**Tugas Diminta A**
Sunting baris dataset dari baris yang memuat "Screen dimensions: 146x120" sampai dengan baris yang memuat "coord(254,272)": ganti "screenshot" dengan "screen capture" tanpa mengubah bagian lain. Tuliskan kembali hanya baris-baris tersebut dan jangan sertakan gambarnya.

**Kutipan Sumber**
Pekanbaru, Desember 2011
Penyusun
BAB I
PENDAHULUAN
A.
Latar Belakang Masalah
Demokrasi di
Indonesia saat ini adalah demkrasi yang memperhatikan aspirasi masyarakat.
Menurut Kuncoro(2007:55)” demokrasi diartikan sebagai pemerintah atau kekuasaan
dari rakat untuk rakyat” dan demokrasi yang tepat dalam hal pembagian kekuasaan
adalah penerapan desentralisasi. Dalam era orde baru pelaksanaan demokrasi
seperti ini membuat orde baru jatuh pada masa krisis yang tengah melada asia
dan digantikan ke era reformasi yang menekankan kepada demokrasi yang lebih
bebas dalam berpendapat serta sistim demokrasi yang tidak terpusat atau
desentralisasi(Wijaya, 2005:2). Inti dari desentralisasi adalah penyerahan
urusan pemerintah dari pemerintah atau daerah tingkat atasnya kepada daerah
menjadi urusan rumah tangganya. Untuk menjalankan system desentralisasi ini,
maka di bentuklah suatu system desentralisasi yang di sebut dengan otonomi
daerah. Otonomi daerah adalah hak,
wewenang, kewajiban Daerah mengatur dan mengurus rumah tangganya sendiri sesuai
dengan peraturan perundang-undangan yang berlaku. Dengan adanya hal ini maka di
harapkan terjadinya percepatan ekonomi dan mempercepat tujuan pembagunan nasional.
Adanya otonomi
daerah tentunya juga aka memacu daerah untuk mampu mengelola daerahnya sediri
agar mampu menjadi daerah yang mandiri dan menjadi sumber bagi pembagunan
nasional. Dengan adanya rangsangan yang memacu daerah inilah yang akan membuat
daerah berlomba-lomba meningkatkan potensinya masing-masing sehingga mampu
menimbulkan suatu percepatan ekonomi.
Maka sangatlah
jelas bahwa otonomi daerah memiiki peran yang sangat penting terhadap
pembangunan suatu daerah.
B.
Rumusan Masalah
1.
Apakah Otonomi Daerah ?
2.
Bagaimana Perkembangan Pelaksanaan Otonomi di Indonesia ?
3.
Bagaimana Otonomi Daerah Mampu Mempengaruhli Pertumbuhan Ekonomi suatu
Daerah ?
C.
Tujuan Pembuatan
1.
Mengetahui arti otonomi daerah
2.
Mengetahui jalannya pelaksanaan otonomi daerah
3.

**Baris Dataset**
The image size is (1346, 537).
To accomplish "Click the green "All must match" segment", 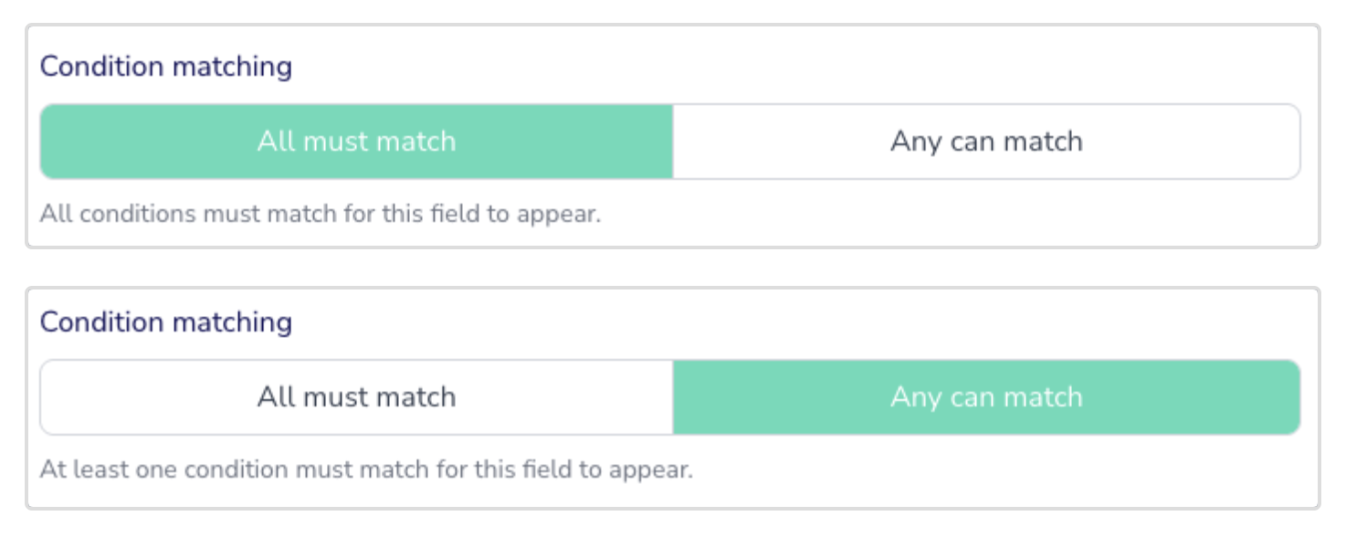I will pos(356,142).
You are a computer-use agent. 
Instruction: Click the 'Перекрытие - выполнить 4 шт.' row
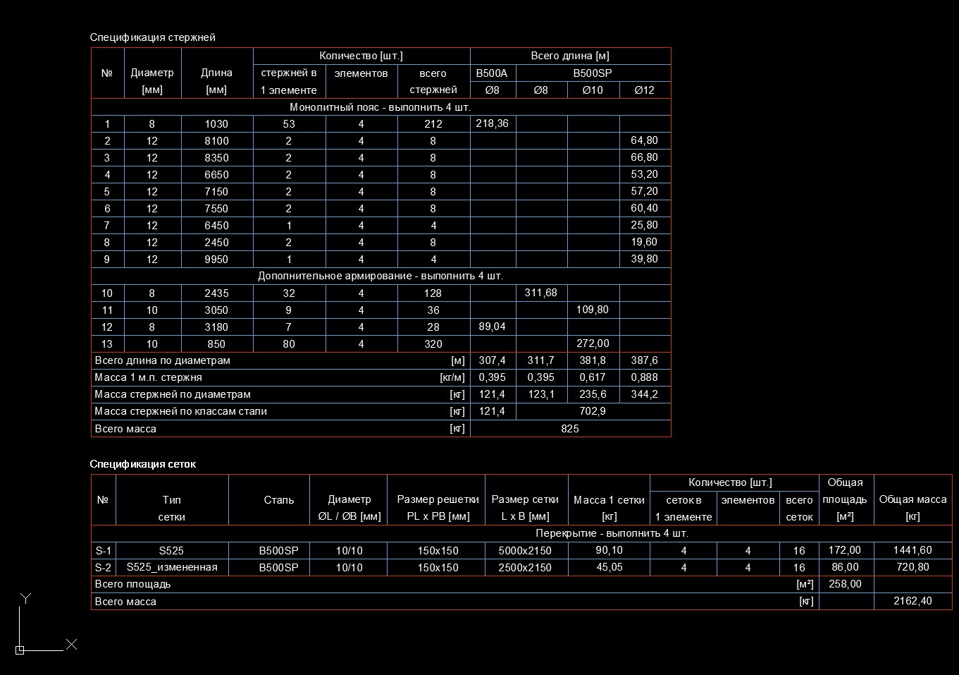pyautogui.click(x=612, y=533)
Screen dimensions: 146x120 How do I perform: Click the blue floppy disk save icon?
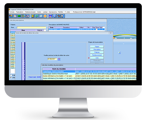pyautogui.click(x=50, y=16)
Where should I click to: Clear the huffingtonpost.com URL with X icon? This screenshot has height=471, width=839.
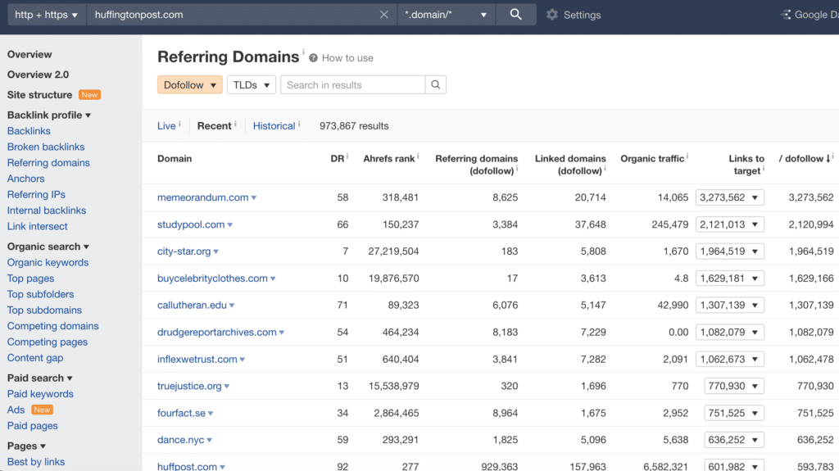[383, 15]
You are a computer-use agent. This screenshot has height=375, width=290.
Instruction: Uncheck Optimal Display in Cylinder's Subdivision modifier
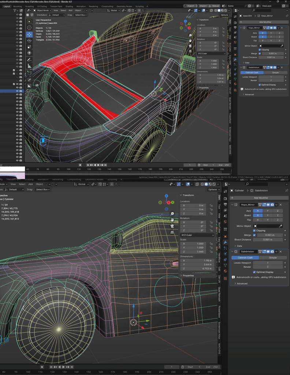coord(254,272)
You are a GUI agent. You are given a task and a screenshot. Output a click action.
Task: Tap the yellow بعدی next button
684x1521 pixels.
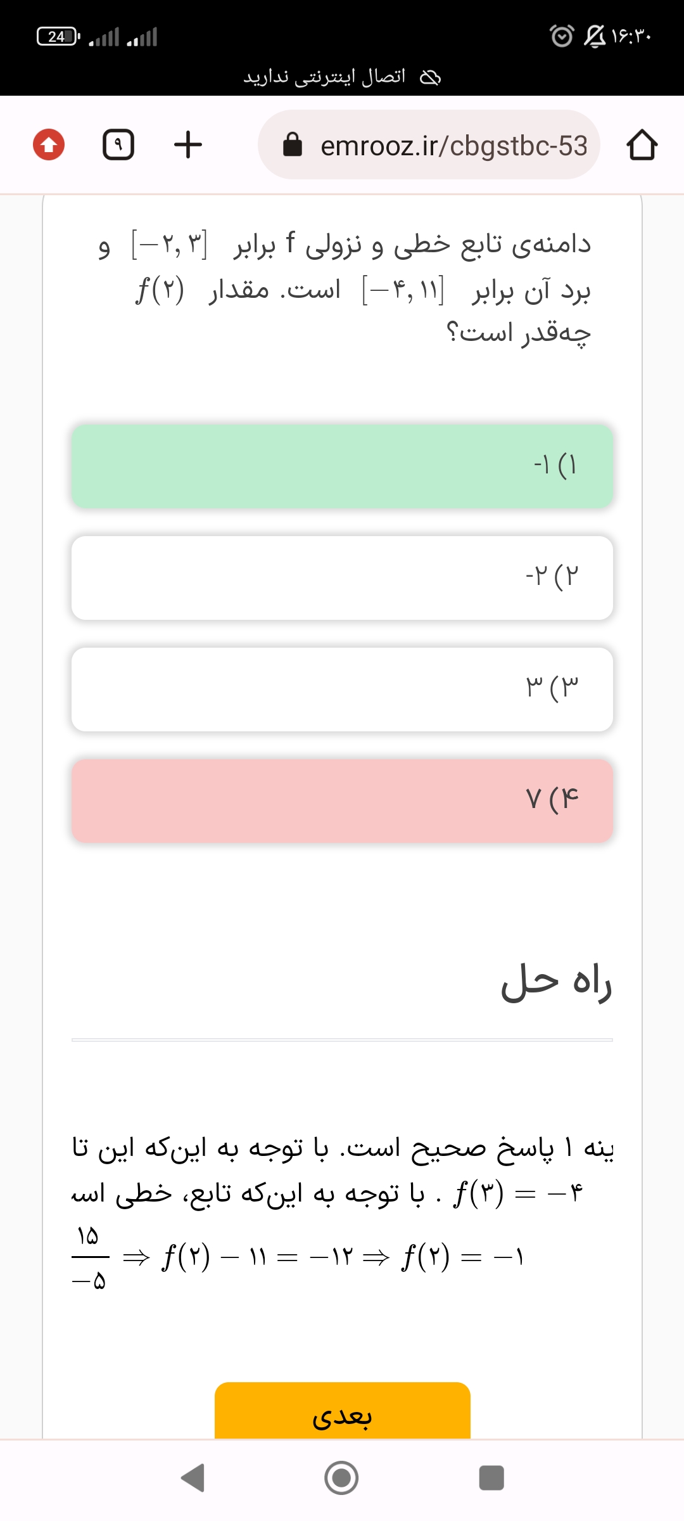pos(342,1412)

**Tugas Diminta B**
Menurut kutipan sumber, apa inti dari desentralisasi?

**Jawaban Lengkap A**
Screen dimensions: 146x120 How do I perform: Click the blue floppy disk save icon?
pyautogui.click(x=50, y=16)
Where should I click to: Clear the huffingtonpost.com URL with X icon? This screen capture has height=471, width=839.
[383, 15]
You are a computer-use agent. This screen capture has height=375, width=290.
Instruction: Uncheck Optimal Display in Cylinder's Subdivision modifier
coord(254,272)

**Jawaban Lengkap B**
Penyerahan urusan pemerintah dari pemerintah atau daerah tingkat atasnya kepada daerah menjadi urusan rumah tangganya.